In Singapore, the country’s competition watchdog is looking into the merger, The Straits Times reports. The Competition and Consumer Commission of Singapore (CCCS) said it believes aspects of the deal infringes the Competition Act, and demanded that Uber remaining operational until April 15 as it decides on its next move.

The CCCS has also proposed interim measures to preserve competition as it continues investigating. These include making Grab and Uber maintain independent pricing, pricing policies and product options as they were before the sale. If these measures are imposed, both companies would not be able to take action leading to the integration of the businesses in the republic, the report added.

Meanwhile, in the Philippines, the country’s anti-trust regulator has done the same thing. Over the weekend, the Philippine Competition Commission said both companies should keep their operations separate and refrain from making further moves toward completing the transaction as it reviews the deal, the Nikkei Asian Review reported.

Again, interim measures are being imposed, though here it’ll apply well past mid-April. The PCC said that Uber’s app should remain accessible to passengers during the course of the review. Though the order didn’t indicate a deadline, this could take as long as 195 days, depending on the findings of regulators.

The commission said it rejected Grab and Uber’s arguments, which said that interim measures laid down by the PCC were unnecessary – Uber said that it had already effectively left the region and lacks the manpower and resources to operate.

Grab, meanwhile, had said there are plenty of transport options in the country. In its argument, it said that new competitors will still be able to enter the Philippine ride-hailing business, of which 80% of these is likely to be controlled by Grab once the deal closes.

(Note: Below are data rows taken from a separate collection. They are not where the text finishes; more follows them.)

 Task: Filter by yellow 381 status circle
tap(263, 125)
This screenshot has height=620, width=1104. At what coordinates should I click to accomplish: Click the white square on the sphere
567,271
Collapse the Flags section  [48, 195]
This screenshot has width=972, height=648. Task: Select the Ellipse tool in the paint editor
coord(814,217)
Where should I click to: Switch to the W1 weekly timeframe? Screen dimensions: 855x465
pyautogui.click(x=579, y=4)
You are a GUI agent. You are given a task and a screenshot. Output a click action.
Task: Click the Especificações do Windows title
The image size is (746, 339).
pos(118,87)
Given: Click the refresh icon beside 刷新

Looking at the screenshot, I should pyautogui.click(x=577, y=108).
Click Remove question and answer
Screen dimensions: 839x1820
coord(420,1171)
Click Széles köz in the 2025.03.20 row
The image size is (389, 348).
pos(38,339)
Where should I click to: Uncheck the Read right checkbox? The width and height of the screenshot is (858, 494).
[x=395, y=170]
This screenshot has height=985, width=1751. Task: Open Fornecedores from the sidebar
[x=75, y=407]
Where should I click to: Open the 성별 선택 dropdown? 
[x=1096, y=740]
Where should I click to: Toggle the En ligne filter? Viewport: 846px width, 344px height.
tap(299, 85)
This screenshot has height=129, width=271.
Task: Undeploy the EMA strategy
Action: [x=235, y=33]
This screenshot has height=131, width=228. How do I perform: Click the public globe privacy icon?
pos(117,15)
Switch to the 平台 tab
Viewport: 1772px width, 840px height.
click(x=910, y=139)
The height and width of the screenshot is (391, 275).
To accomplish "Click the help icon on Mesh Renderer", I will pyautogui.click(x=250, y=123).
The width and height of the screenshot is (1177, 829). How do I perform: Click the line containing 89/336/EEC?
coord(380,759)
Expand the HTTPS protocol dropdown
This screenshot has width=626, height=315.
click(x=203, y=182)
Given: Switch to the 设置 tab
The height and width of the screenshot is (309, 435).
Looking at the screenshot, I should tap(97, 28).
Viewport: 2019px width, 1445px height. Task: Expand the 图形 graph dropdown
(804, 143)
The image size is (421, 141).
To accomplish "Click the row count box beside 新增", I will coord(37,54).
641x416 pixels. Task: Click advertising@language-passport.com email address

The primary reservations about the deal concerns its potential development into a monopoly, which could lead to fare hikes as well as lower incentives for drivers.

In Malaysia, the government has said that it has yet to run any investigations on Grab, as the e-hailing service provider has not committed any offence under the Competition Act 2010, The Malaysian Reserve reports. Minister in the prime minister’s department Datuk Seri Nancy Shukri said the government is convinced that the merger will not affect the local e-hailing scene, but added that it would take action if there are any wrongdoings.

“At present, there is nothing to investigate. We have alerted our officers to monitor complaints on any fare hike or any other wrongdoings,” she told the publication last week.

The cost of Grab’s purchase of Uber’s SEA business was not disclosed, but Uber will be given a 27.5% stake in Grab and Uber CEO Dara Khosrowshahi will join Grab’s board.